Originally Posted by yavanna
How can I prove that if
$\displaystyle (X_{n})_{n \geq 1}$ are i.i.d. and $\displaystyle S_{n}=X_{1}+X_{2}+...+X_{n}$
then
$\displaystyle \mathbb{E}(X_{1}|S_{n},S_{n+1},...)=\frac{S_{n}}{n }, \forall n=1,2,...$?

First prove that $\displaystyle \forall k=1\dots n ~,~ \text{ the } (X_k,S_n)$ follow the same distribution
(not very difficult since the rv's are iid)

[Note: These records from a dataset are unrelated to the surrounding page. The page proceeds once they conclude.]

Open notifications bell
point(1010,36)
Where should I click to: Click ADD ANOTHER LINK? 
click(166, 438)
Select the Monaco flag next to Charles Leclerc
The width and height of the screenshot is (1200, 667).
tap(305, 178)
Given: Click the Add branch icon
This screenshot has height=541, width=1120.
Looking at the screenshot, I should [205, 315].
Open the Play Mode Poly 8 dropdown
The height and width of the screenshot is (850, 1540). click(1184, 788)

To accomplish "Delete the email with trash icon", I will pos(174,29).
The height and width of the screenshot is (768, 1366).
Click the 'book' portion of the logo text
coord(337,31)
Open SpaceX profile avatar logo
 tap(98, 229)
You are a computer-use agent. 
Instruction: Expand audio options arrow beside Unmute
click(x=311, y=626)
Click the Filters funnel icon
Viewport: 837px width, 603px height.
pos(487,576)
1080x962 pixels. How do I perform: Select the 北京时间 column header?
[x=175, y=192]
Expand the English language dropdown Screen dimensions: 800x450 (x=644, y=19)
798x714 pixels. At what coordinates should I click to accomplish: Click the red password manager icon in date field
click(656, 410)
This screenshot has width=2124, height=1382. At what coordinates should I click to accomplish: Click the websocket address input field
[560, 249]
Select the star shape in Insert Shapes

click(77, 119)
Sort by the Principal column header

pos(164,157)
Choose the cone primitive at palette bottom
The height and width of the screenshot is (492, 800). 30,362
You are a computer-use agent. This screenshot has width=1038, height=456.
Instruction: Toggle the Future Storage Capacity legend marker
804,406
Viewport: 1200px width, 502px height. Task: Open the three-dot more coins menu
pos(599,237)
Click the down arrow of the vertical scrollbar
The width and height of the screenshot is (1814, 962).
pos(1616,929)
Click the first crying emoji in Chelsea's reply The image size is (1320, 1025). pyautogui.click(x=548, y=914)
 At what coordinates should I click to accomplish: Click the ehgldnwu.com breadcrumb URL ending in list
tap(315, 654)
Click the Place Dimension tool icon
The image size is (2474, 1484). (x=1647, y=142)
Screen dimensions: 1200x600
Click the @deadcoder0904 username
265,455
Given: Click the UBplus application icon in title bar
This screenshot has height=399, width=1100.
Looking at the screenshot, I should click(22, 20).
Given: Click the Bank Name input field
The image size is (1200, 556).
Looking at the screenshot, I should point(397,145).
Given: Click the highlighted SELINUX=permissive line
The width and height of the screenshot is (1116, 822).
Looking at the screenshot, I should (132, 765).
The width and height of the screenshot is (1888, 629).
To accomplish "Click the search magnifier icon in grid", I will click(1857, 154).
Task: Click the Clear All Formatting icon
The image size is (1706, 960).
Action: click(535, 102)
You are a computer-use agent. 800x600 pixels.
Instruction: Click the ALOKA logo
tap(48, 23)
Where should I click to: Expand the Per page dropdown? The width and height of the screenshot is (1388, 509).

Then we have, for any bounded (measurable) function f, and for $\displaystyle j\neq k$, $\displaystyle E[E[X_k|S_n]f(S_n)]=E[X_kf(S_n)]=E[X_jf(S_n)]=E[E[X_j|S_n]f(S_n)]$

So $\displaystyle E[X_k|S_n]=E[X_j|S_n]$ almost surely.

Thus $\displaystyle E[X_k|S_n]=\frac 1n \cdot \sum_{j=1}^n E[X_j|S_n]=\frac 1n \cdot E[S_n|S_n]=\frac{S_n}{n}$